TASK DIRECTIONS: Print word for word the first line of the records below and every following line through the one containing "This screenshot has height=672, width=1568."; print nothing else.

ENTRIES SHOWN:
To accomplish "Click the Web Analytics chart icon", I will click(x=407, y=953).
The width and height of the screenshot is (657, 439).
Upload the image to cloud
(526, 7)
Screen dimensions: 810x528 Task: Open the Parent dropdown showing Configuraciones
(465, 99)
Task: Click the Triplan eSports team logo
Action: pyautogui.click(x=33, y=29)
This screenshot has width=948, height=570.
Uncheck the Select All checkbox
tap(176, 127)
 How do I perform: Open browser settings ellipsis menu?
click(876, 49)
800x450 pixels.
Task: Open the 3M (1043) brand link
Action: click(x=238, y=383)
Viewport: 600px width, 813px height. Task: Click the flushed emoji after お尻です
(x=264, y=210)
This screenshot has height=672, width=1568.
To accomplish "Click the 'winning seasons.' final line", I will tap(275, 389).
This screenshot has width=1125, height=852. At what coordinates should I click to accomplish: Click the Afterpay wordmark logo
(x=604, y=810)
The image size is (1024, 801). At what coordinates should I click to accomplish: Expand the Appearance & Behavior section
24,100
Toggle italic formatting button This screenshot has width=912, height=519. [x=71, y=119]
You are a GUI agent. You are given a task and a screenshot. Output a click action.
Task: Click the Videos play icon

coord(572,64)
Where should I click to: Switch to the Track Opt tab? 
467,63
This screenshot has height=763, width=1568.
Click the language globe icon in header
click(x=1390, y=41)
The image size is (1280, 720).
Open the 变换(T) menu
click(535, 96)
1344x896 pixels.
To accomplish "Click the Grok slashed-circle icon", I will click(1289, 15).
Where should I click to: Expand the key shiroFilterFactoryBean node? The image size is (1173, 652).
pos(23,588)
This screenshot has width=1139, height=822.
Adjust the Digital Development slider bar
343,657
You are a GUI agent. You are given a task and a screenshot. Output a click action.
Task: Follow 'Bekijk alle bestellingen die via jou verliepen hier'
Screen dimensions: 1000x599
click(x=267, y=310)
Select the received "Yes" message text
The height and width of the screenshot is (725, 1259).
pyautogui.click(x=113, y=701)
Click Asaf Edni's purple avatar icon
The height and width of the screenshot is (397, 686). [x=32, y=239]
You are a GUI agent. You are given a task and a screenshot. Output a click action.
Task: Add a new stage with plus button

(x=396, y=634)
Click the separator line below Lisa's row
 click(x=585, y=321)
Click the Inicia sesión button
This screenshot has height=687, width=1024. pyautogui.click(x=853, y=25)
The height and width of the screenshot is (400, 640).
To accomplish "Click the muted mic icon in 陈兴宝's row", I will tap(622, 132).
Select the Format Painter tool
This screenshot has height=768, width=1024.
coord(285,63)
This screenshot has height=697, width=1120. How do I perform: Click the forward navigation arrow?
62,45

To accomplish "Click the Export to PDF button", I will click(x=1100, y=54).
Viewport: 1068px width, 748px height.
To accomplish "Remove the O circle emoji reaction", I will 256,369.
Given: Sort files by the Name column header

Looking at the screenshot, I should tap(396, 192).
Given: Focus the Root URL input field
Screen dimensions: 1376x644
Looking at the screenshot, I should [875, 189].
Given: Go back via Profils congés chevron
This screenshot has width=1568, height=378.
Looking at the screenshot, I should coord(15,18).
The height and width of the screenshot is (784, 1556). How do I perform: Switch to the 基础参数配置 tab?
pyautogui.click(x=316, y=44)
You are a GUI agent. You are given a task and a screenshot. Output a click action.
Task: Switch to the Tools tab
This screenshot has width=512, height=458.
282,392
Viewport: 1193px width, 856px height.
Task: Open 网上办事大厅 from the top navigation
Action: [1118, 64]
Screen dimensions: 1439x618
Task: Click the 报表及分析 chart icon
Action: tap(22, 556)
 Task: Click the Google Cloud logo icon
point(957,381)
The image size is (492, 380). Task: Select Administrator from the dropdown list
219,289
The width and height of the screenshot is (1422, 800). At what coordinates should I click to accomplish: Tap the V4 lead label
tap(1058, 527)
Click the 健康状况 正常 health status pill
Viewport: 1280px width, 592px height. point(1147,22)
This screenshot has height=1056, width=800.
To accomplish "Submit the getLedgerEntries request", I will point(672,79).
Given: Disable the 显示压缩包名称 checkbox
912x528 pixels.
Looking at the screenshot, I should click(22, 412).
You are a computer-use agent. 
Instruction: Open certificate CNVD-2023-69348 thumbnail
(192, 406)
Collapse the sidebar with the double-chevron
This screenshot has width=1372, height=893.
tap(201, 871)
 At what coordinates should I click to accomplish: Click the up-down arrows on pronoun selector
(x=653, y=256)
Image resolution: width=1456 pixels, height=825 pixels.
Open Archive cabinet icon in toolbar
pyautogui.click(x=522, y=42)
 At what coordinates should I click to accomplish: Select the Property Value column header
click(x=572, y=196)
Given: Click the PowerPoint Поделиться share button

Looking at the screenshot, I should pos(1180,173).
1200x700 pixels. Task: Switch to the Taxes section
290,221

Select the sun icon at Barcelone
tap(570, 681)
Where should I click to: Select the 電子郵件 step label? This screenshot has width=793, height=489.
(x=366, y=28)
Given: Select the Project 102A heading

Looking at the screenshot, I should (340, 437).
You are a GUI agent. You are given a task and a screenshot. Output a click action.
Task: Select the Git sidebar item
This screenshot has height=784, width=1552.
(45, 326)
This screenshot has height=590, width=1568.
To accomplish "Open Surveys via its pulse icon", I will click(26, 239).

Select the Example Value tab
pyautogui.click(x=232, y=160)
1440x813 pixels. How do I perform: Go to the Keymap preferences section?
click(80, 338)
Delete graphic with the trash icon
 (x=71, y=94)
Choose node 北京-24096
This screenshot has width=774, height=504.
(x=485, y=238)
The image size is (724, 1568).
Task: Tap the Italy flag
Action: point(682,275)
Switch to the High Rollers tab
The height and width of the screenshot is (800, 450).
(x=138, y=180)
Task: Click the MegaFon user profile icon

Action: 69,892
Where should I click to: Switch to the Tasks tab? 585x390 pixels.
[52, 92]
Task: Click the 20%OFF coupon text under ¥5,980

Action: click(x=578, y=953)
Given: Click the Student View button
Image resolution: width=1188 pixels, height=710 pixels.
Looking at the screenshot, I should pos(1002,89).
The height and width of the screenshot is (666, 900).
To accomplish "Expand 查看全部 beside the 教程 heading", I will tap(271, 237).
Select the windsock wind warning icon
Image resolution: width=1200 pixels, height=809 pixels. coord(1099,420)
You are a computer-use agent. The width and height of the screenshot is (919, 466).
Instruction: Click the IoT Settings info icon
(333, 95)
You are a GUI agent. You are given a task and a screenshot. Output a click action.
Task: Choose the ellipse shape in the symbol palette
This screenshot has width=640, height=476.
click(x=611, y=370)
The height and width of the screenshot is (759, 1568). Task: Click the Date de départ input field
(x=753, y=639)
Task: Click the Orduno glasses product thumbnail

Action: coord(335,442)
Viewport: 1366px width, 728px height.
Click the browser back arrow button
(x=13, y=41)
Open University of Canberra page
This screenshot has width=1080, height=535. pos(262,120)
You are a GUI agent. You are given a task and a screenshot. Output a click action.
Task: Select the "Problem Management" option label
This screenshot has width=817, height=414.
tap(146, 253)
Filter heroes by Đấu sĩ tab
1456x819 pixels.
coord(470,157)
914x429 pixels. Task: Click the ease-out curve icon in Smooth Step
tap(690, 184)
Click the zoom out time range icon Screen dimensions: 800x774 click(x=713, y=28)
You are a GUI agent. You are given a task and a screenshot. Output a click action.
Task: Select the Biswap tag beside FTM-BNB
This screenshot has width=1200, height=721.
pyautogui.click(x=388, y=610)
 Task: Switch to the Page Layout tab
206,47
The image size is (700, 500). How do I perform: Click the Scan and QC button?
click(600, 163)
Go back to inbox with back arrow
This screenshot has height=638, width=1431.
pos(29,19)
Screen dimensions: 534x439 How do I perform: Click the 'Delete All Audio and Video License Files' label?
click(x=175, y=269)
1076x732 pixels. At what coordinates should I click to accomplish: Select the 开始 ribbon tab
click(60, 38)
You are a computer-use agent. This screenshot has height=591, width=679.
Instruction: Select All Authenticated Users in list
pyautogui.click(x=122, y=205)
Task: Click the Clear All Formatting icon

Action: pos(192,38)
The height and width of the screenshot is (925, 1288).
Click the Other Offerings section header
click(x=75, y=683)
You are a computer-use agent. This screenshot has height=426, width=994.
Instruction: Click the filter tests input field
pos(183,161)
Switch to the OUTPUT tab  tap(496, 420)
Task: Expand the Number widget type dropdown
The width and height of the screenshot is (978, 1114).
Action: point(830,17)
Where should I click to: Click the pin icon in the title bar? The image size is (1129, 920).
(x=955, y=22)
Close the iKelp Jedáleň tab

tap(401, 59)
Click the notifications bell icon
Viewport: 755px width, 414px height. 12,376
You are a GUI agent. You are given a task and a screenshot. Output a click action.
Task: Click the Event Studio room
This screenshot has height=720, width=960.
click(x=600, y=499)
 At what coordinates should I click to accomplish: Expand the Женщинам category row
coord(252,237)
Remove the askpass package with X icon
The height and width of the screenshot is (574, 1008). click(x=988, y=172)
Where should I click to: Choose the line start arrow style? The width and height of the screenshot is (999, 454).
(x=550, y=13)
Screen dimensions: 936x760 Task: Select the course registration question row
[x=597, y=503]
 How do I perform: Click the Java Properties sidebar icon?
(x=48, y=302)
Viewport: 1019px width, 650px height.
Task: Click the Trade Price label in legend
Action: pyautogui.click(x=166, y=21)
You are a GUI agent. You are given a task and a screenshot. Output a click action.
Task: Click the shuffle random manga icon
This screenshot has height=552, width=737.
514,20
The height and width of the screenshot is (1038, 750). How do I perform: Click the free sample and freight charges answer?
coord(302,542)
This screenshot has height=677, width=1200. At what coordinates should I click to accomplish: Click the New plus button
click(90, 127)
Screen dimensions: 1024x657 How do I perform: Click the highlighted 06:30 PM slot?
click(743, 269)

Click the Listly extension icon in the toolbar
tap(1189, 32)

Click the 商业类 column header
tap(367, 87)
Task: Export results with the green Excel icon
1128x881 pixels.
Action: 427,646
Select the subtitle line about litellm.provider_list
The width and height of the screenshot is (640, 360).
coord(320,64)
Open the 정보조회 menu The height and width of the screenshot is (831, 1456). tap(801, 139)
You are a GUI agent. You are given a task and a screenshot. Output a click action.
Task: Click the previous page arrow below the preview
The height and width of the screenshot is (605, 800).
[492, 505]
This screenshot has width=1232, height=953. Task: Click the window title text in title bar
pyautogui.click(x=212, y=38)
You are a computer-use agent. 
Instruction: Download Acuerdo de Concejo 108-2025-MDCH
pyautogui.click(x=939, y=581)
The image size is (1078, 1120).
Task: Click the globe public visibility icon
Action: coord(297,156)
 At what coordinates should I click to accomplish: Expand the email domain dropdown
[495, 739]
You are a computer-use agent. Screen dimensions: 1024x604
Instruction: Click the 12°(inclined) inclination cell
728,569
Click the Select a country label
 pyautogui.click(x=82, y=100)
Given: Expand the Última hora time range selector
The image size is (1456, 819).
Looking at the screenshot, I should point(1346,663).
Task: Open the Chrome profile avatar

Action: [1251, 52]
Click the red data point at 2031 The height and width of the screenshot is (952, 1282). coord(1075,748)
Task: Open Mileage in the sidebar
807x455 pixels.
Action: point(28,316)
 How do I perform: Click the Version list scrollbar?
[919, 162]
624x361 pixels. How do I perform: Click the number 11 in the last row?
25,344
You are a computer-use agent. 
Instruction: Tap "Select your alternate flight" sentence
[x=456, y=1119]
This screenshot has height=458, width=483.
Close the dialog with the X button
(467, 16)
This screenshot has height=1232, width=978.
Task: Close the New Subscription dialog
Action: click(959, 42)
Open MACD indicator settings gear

RESULT:
To accomplish "Click the Web Analytics chart icon", I will click(x=407, y=953).
The width and height of the screenshot is (657, 439).
Upload the image to cloud
(526, 7)
Screen dimensions: 810x528 Task: Open the Parent dropdown showing Configuraciones
(465, 99)
Task: Click the Triplan eSports team logo
Action: pyautogui.click(x=33, y=29)
This screenshot has width=948, height=570.
Uncheck the Select All checkbox
tap(176, 127)
 How do I perform: Open browser settings ellipsis menu?
click(876, 49)
800x450 pixels.
Task: Open the 3M (1043) brand link
Action: click(x=238, y=383)
Viewport: 600px width, 813px height. Task: Click the flushed emoji after お尻です
(x=264, y=210)
This screenshot has height=672, width=1568.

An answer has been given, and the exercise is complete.